My biggest gripe with the game, though, has got to be that save points don’t heal you. This results in a grueling process to heal up that involves breaking a crate for ½ a heart of life, then saving and letting something kill you. Loading your save back up, the healing carries over, but the crate is re-spawned. Break it, collect the healing potion, save again, then suicide. When you have 6 hearts, that means having to do this up to 11 times just to heal up.


There’s no reason that this is this way, and it is an artifact of bad game design that has somehow made it through to a modern day game. Finally, the map is very zoomed in (When you finally unlock it) forcing you to look at 1/20th of the map at a time, instead of just seeing the whole thing in one. It’s neat that they made it in the shape of the pearl that gives you map access, but it’s obnoxious, and makes the map an actual pain to use. Power ups in games shouldn’t cause more frustration than assistance.

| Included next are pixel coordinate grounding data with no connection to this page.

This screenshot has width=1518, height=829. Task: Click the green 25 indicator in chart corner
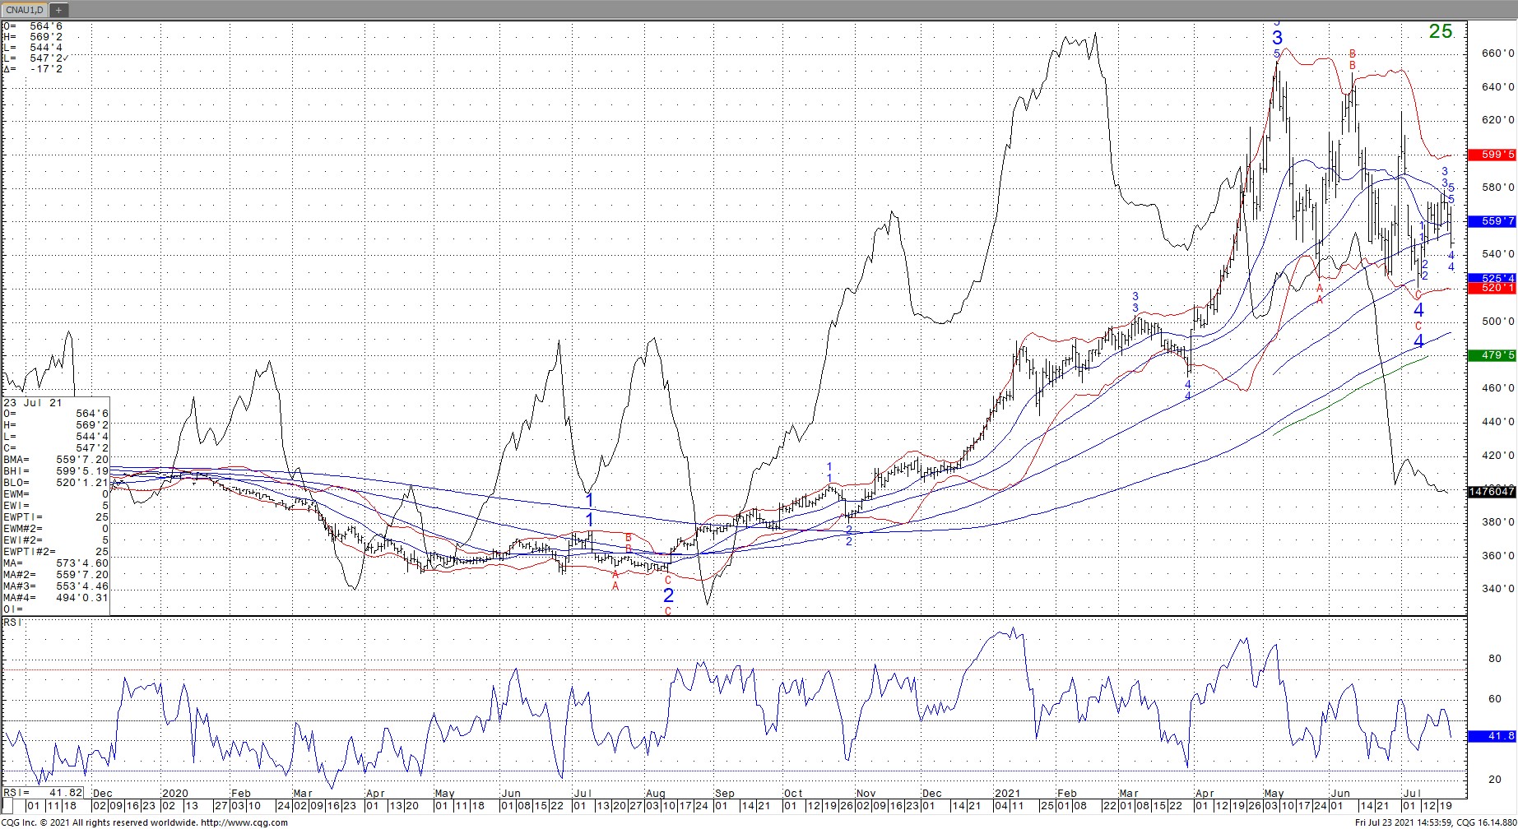[1440, 32]
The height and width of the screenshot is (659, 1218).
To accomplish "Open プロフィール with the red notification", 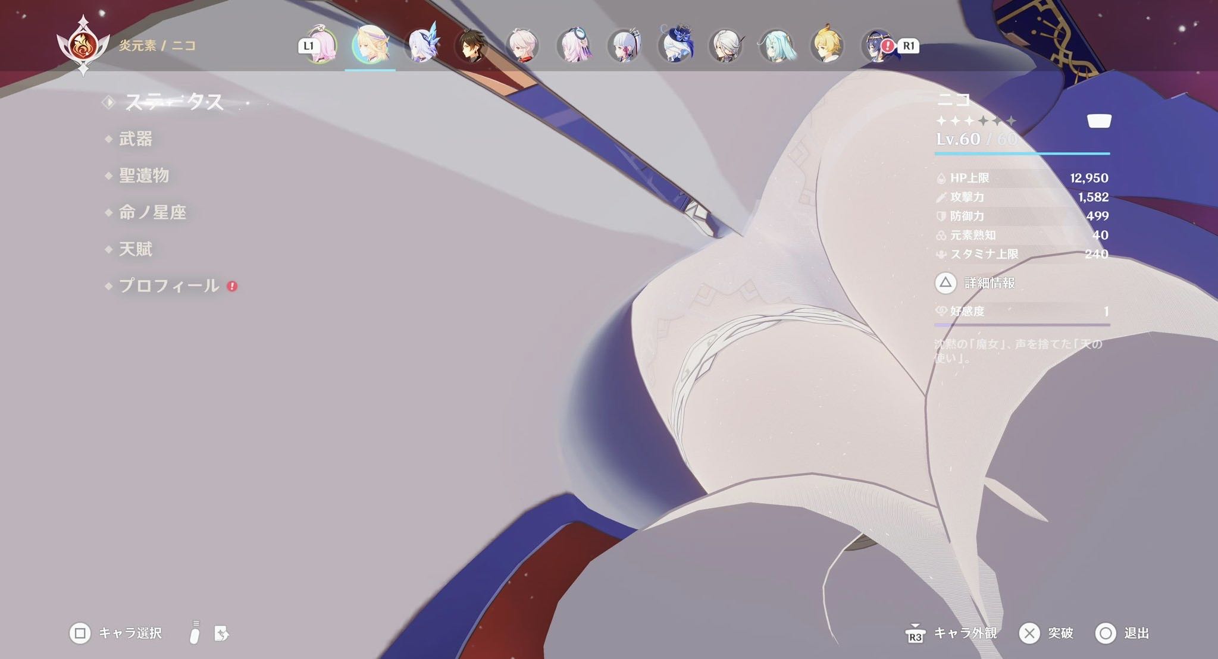I will [169, 285].
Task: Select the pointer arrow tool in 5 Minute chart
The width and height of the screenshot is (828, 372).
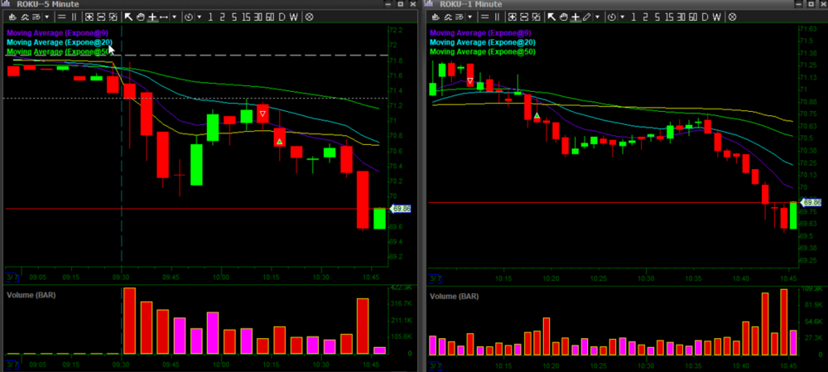Action: click(x=128, y=17)
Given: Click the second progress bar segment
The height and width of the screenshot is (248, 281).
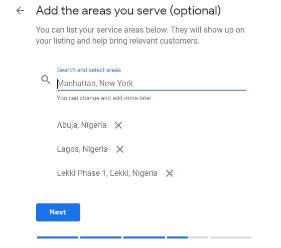Looking at the screenshot, I should click(101, 237).
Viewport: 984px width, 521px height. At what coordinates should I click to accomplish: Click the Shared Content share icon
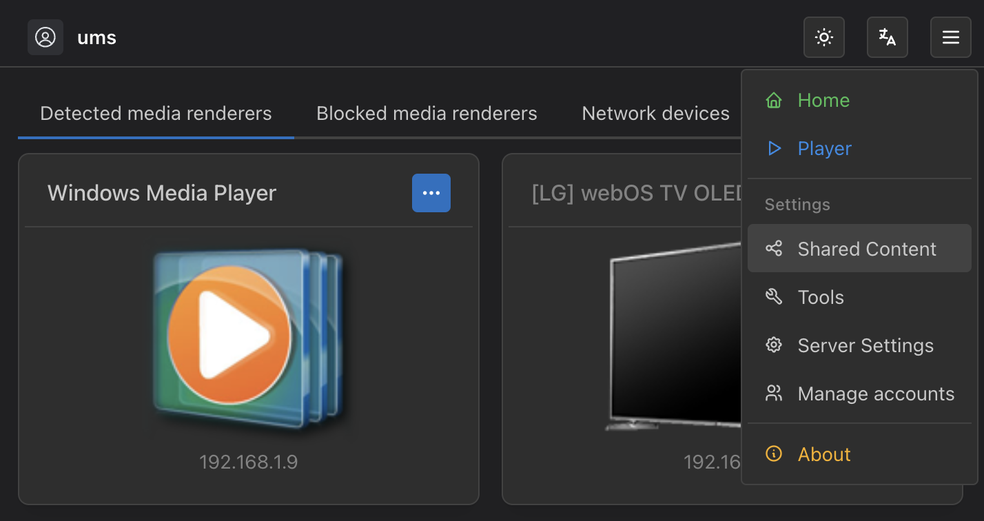pos(774,248)
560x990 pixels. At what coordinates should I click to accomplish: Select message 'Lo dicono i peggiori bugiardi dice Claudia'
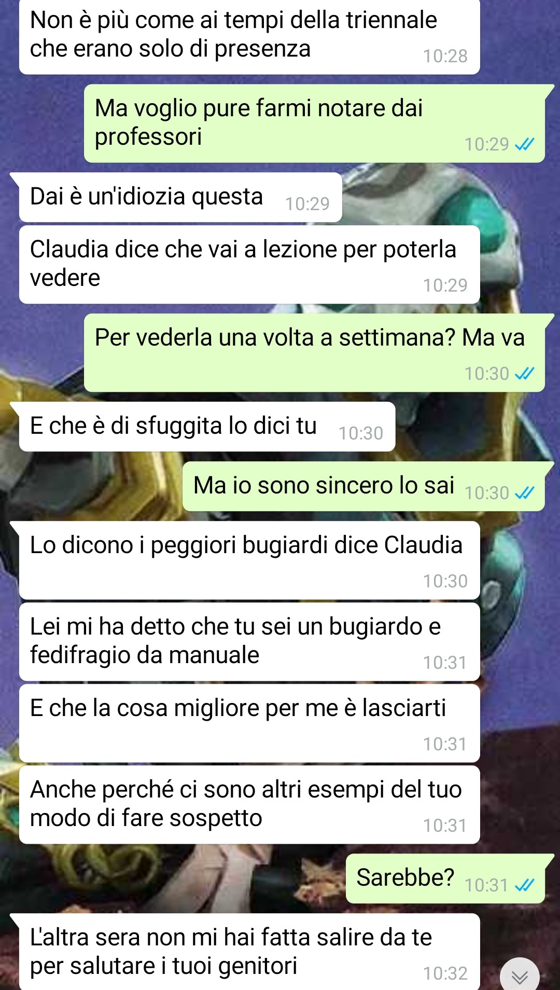[249, 560]
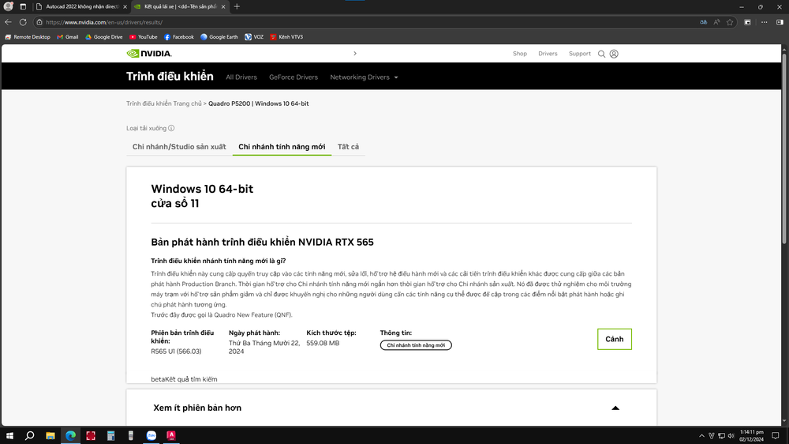Show hidden system tray icons
Viewport: 789px width, 444px height.
point(701,435)
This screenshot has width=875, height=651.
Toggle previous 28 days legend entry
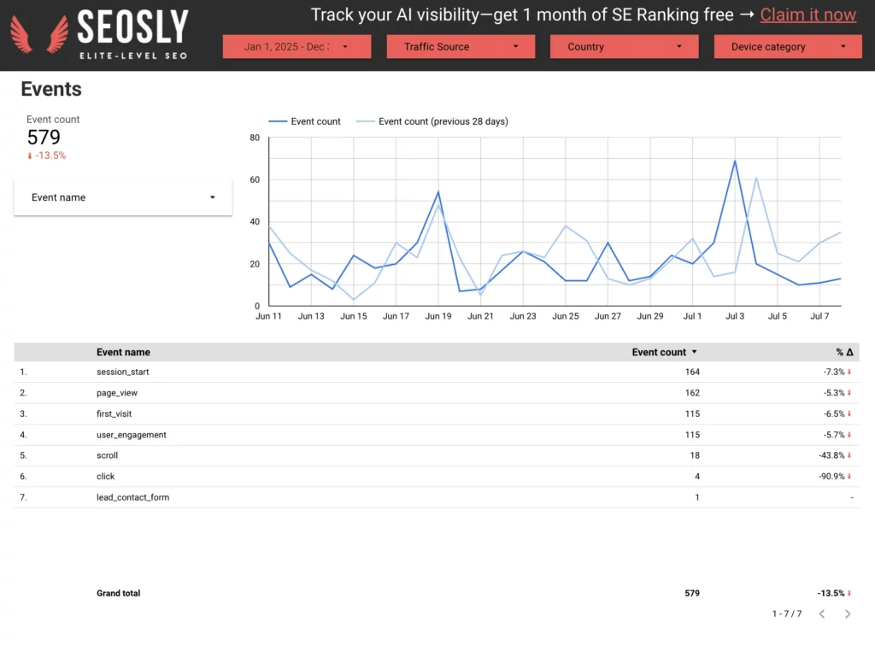click(x=432, y=121)

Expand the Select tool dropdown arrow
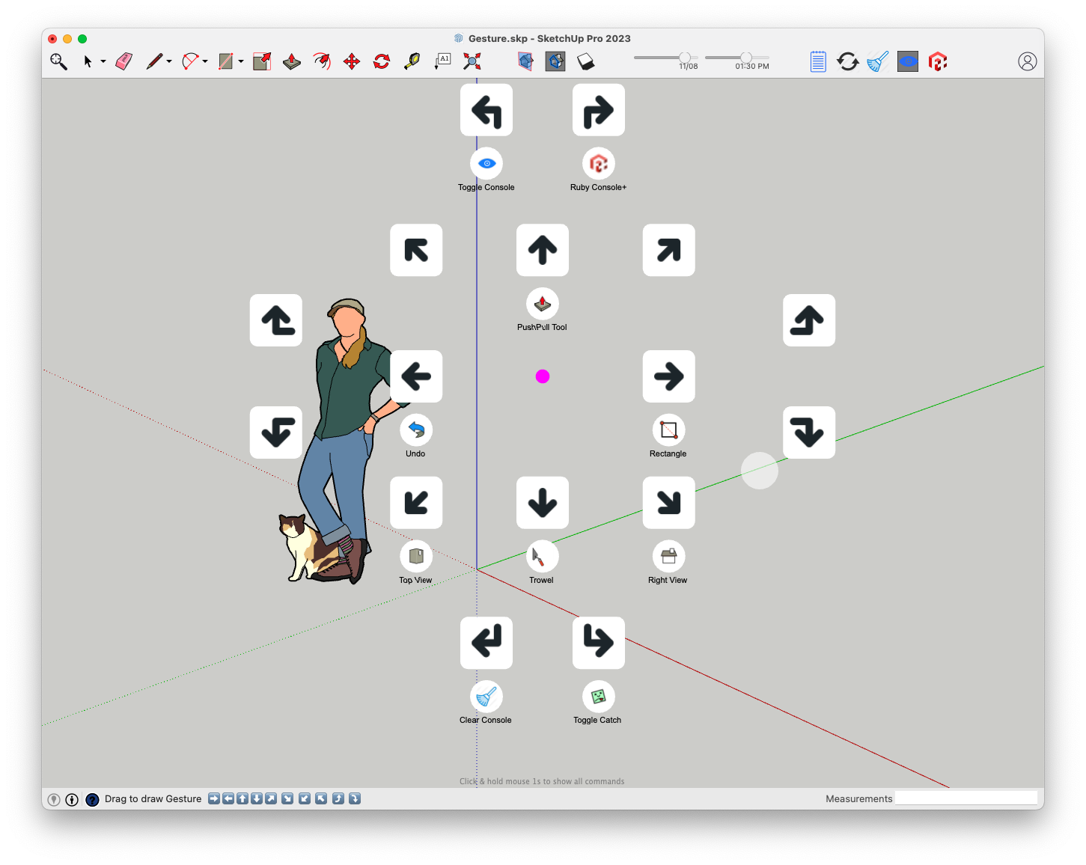coord(103,61)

JackQuest: The Tale of The Sword could have been truly great, with all the makings needed for a memorable game that balances between nostalgia and modern design principles. Regrettably, this game lands far from that mark, and as much as I’d like to, I just can’t overlook those things. Don’t get me wrong, it’s a good game, but there are definite improvements to be made to it.

Game Information

Platform:
Nintendo Switch
Developer(s):
NX Games
Publisher(s):
Blowfish Studios
Crescent Moon Games
Genre(s):
Adventure
Platformer
Metroidvania
Mode(s):
Single Player
Other Platform(s):
Sony PlayStation 4
Microsoft Xbox One
PC

Source:
Provided by Publisher




Article by Marc H.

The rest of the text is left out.